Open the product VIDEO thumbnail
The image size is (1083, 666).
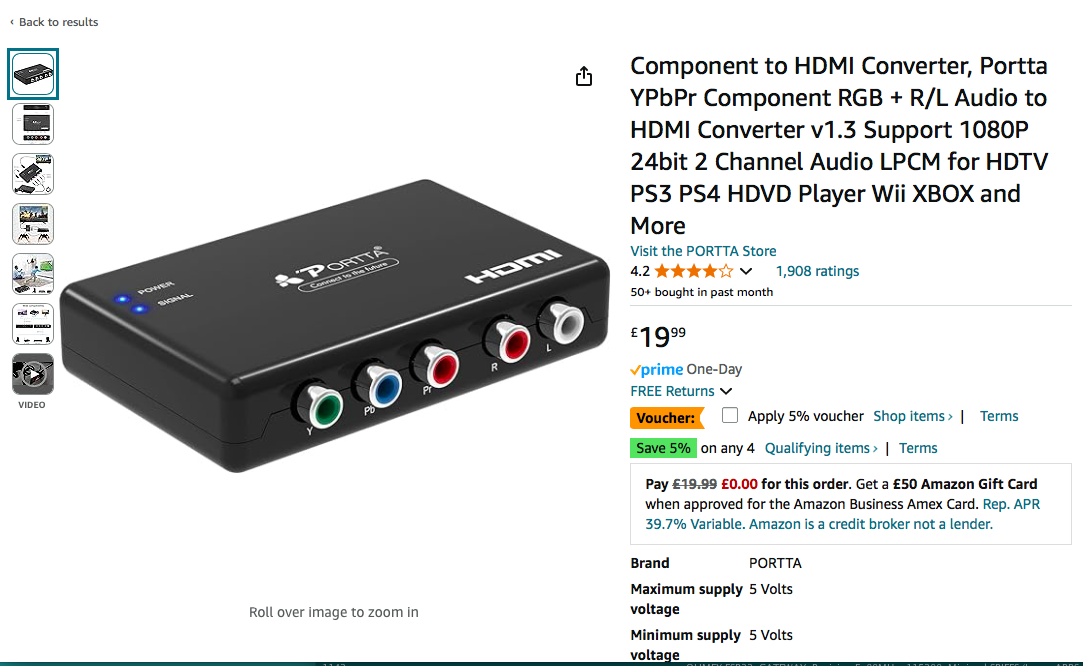(x=32, y=374)
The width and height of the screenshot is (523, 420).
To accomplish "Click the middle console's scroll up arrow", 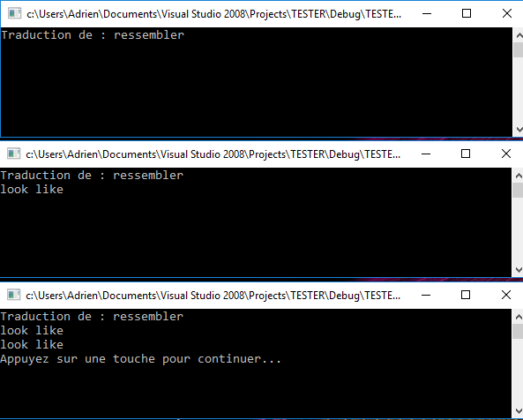I will [x=518, y=176].
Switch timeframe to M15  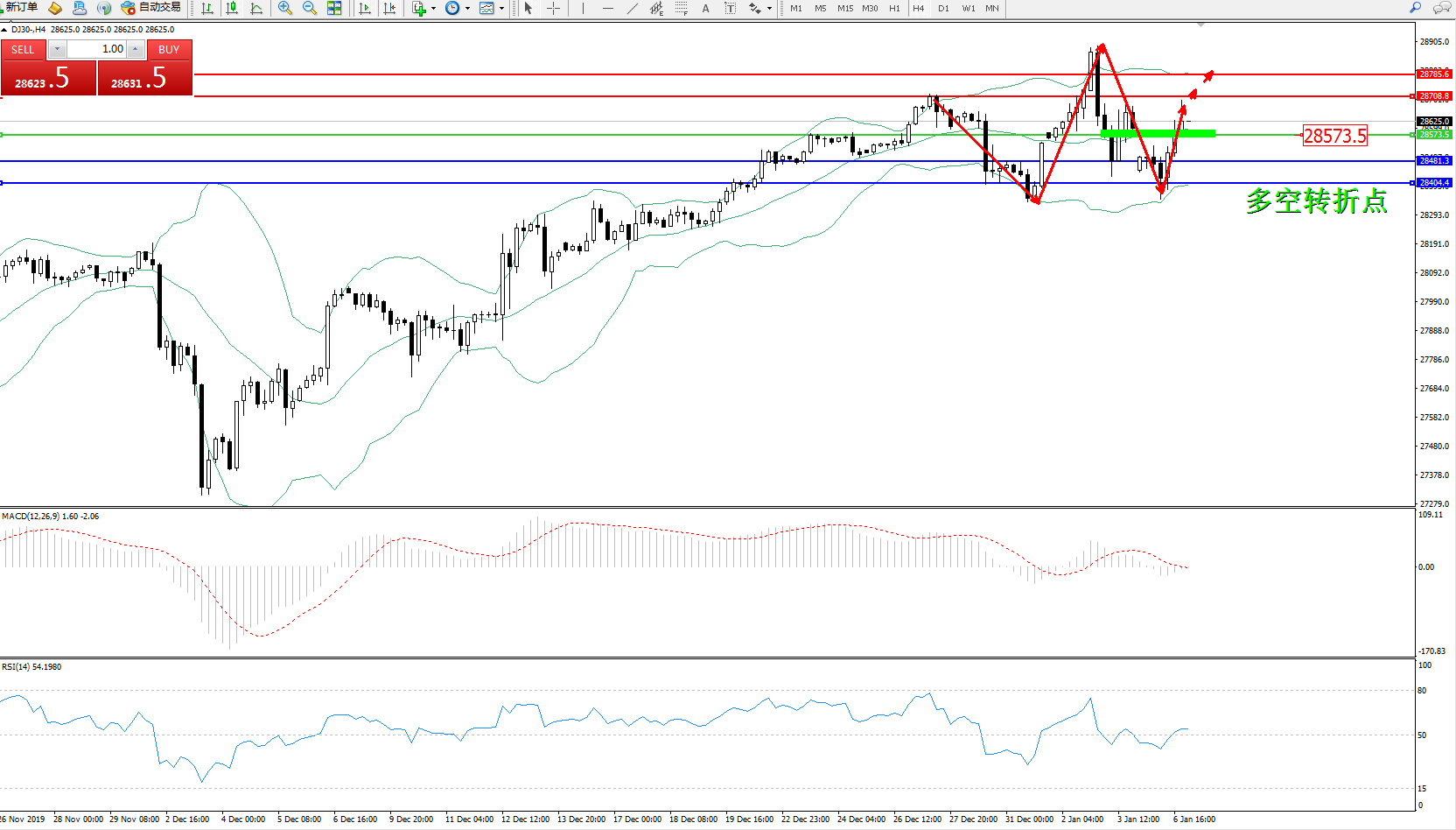(844, 8)
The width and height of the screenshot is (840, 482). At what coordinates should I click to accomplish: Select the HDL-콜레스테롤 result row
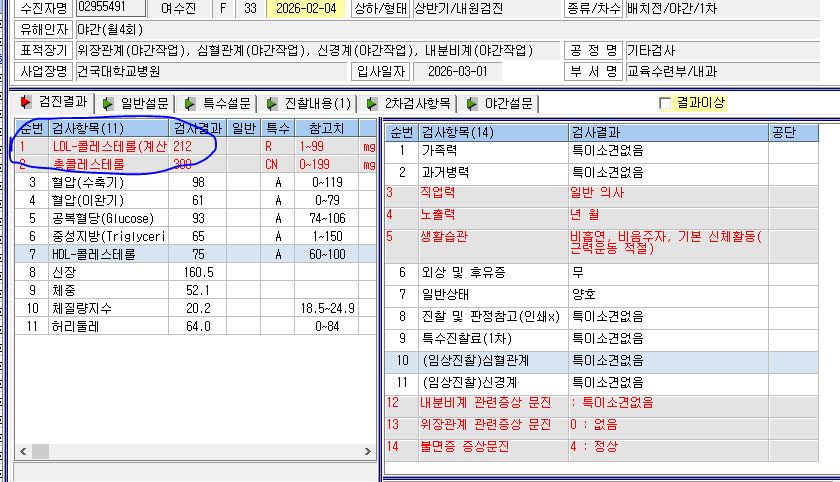196,254
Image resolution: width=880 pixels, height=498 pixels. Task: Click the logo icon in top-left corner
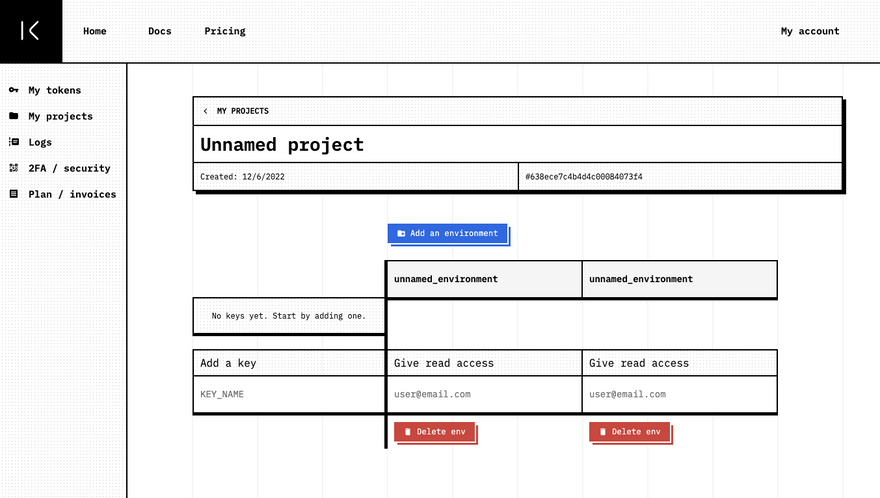click(x=31, y=31)
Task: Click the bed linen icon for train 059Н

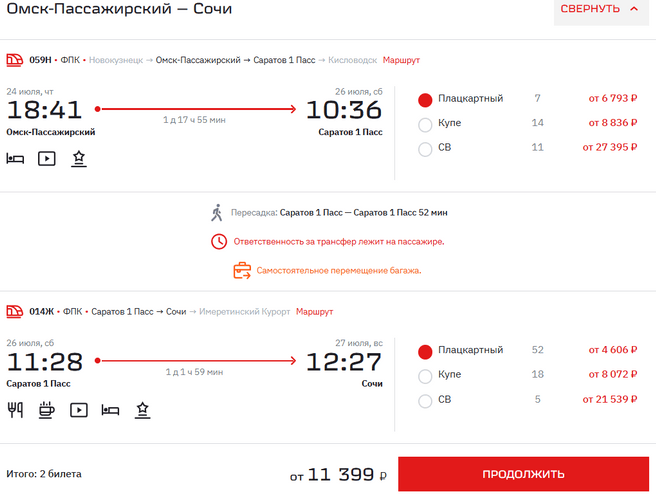Action: (x=15, y=158)
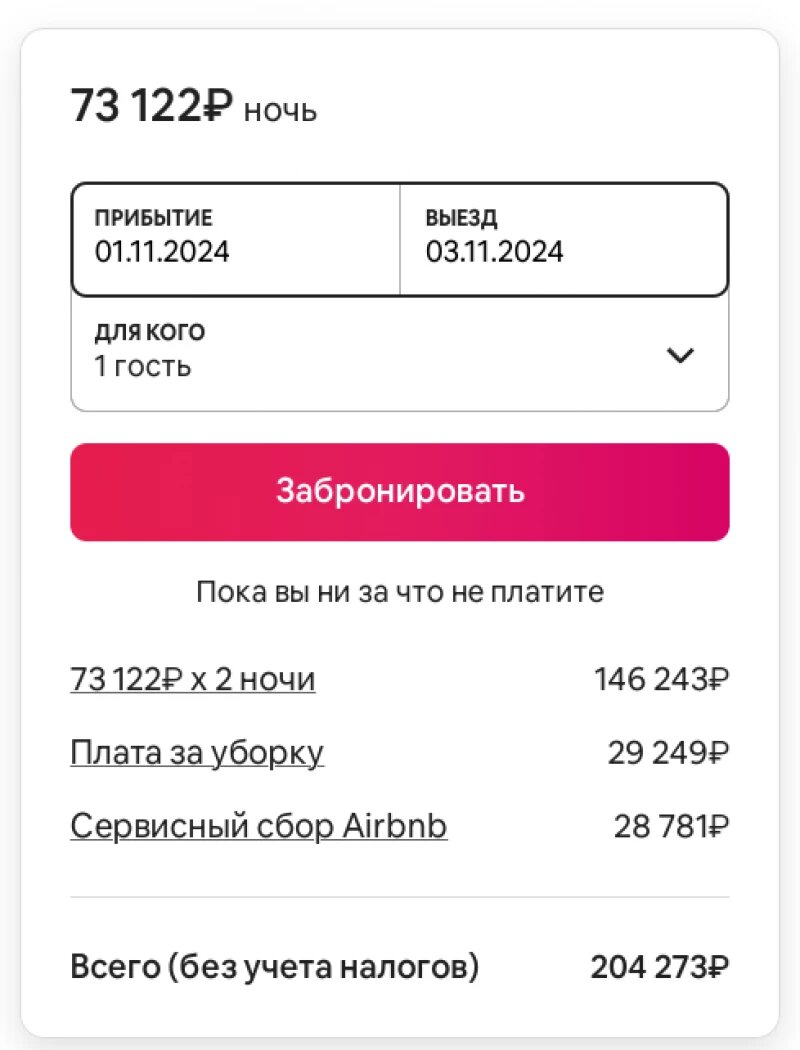View details of 'Плата за уборку' cleaning fee
Viewport: 800px width, 1050px height.
pyautogui.click(x=196, y=752)
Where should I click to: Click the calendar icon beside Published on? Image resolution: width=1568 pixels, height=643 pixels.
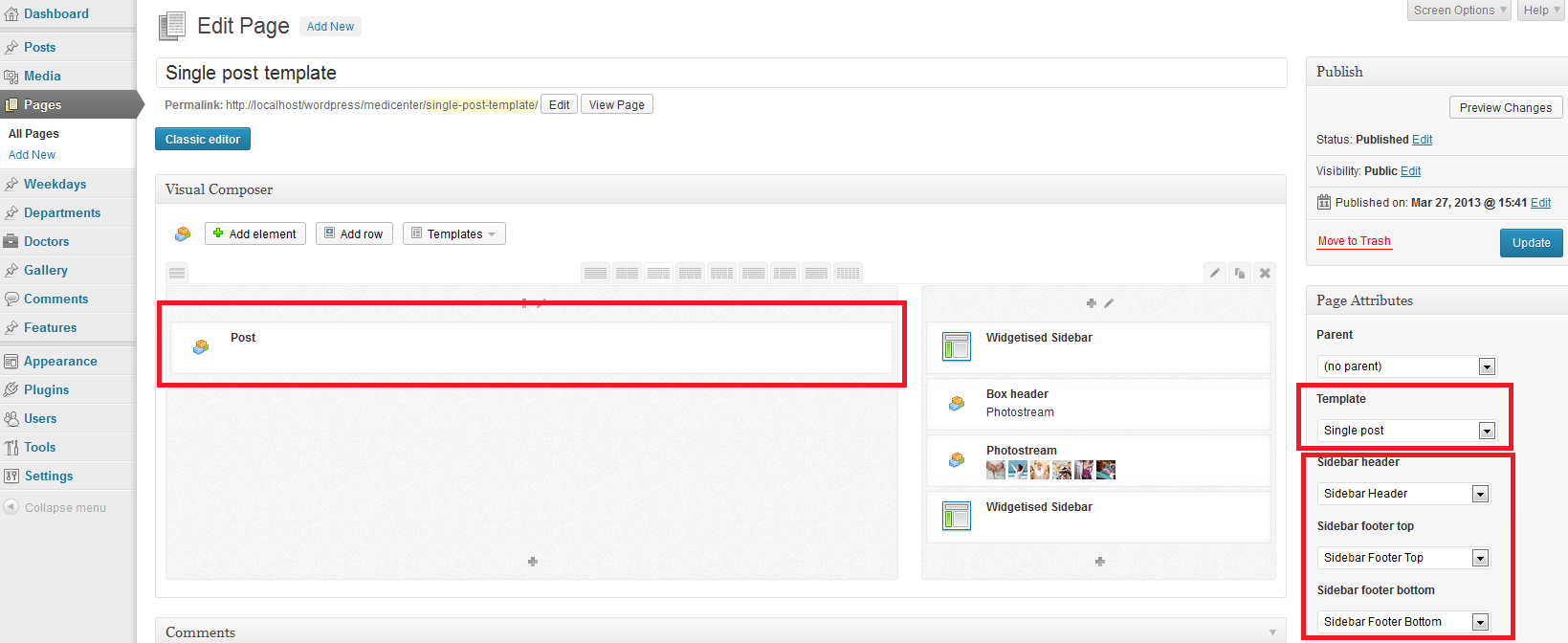pos(1324,202)
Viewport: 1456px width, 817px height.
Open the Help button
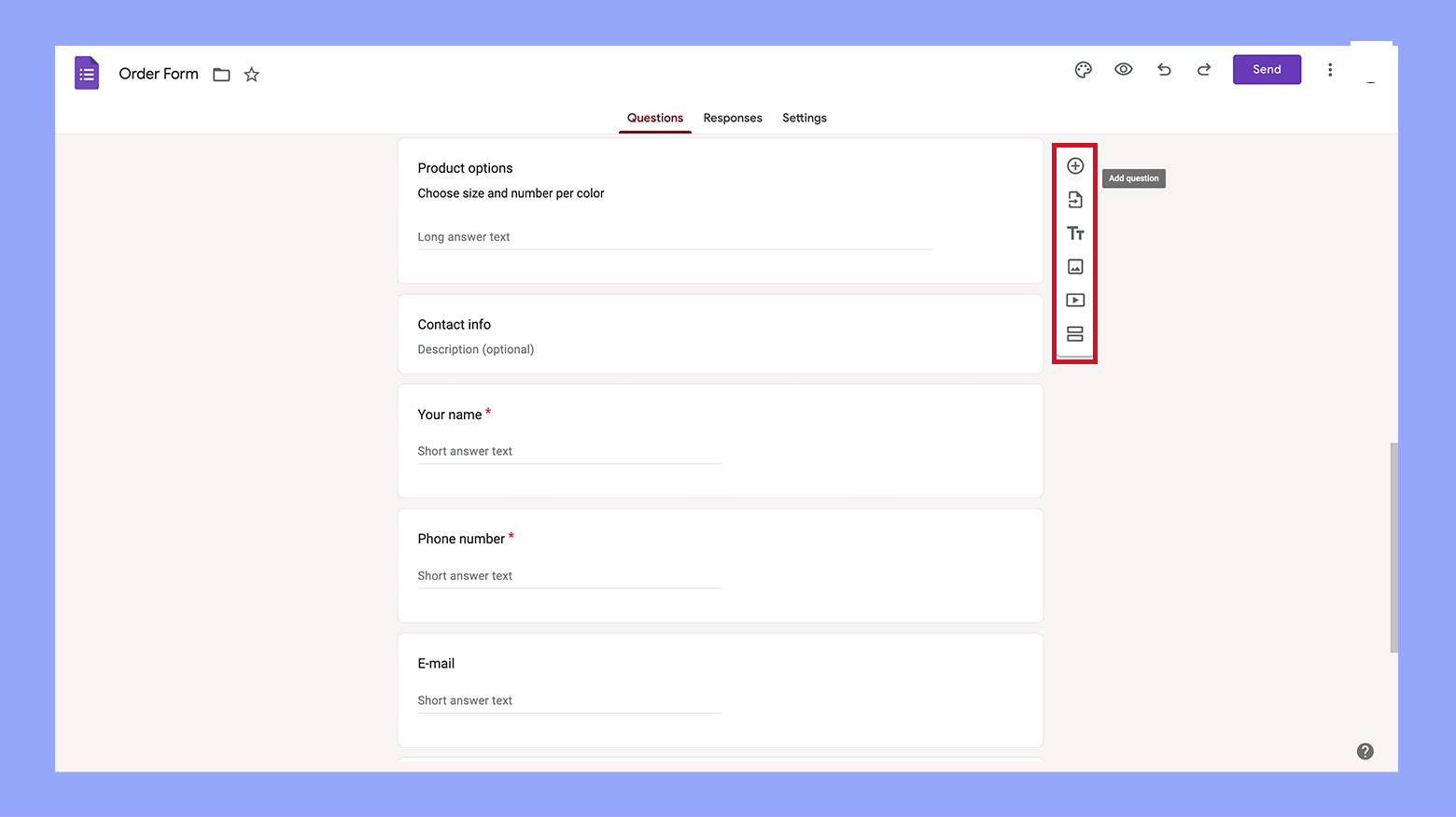click(1365, 751)
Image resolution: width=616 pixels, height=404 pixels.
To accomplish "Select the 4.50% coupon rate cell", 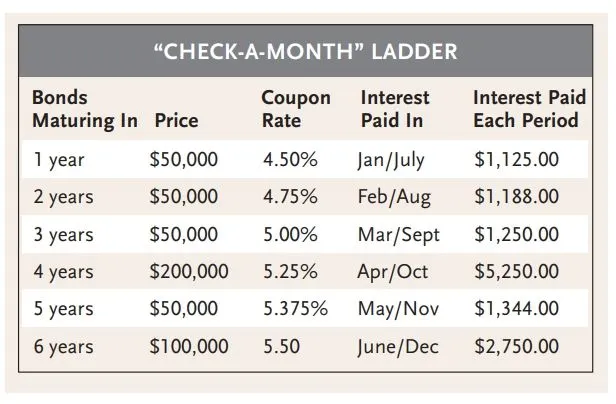I will [x=289, y=159].
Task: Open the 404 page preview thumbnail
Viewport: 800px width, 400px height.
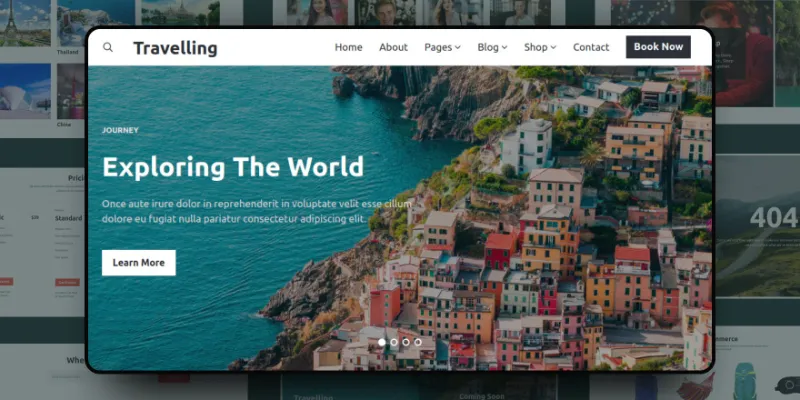Action: pyautogui.click(x=757, y=226)
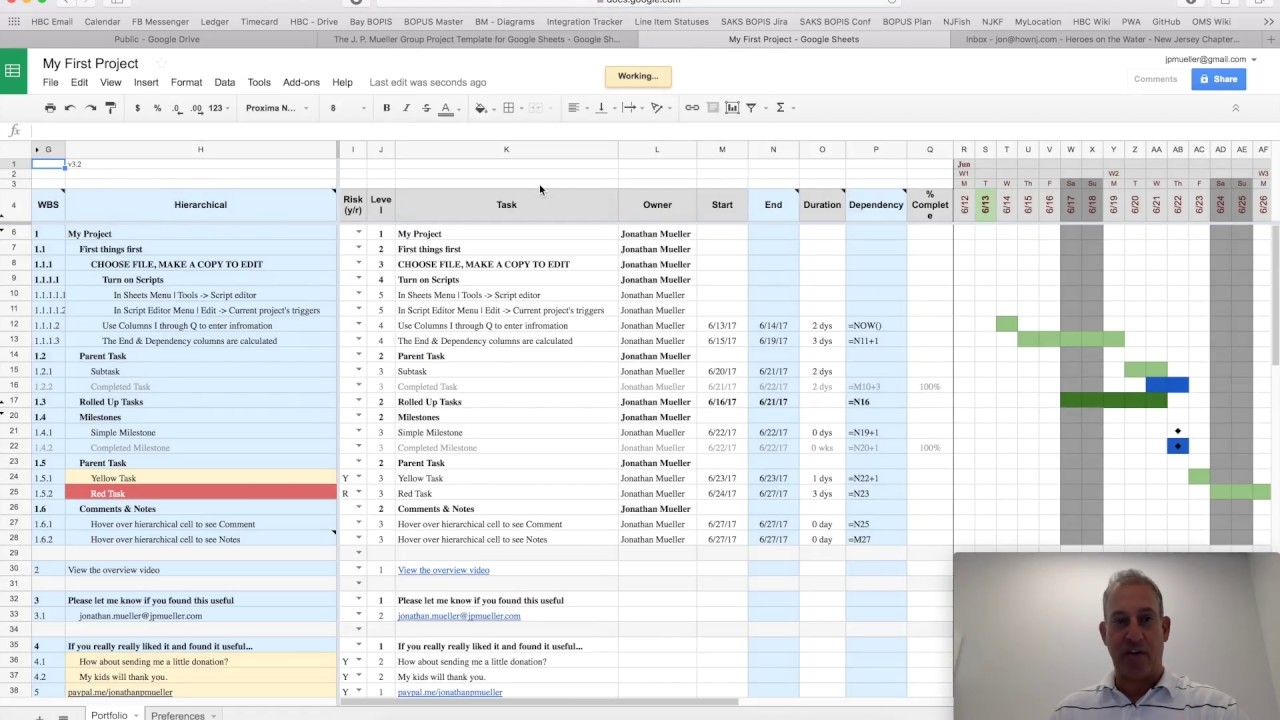Viewport: 1280px width, 720px height.
Task: Click the Insert link icon
Action: [692, 108]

* * * * * * * * *

What this task involves: Which lines of the data contain the string "thumbnail"? Copy each one.

Written response:
Open the product VIDEO thumbnail
Task: Open the 404 page preview thumbnail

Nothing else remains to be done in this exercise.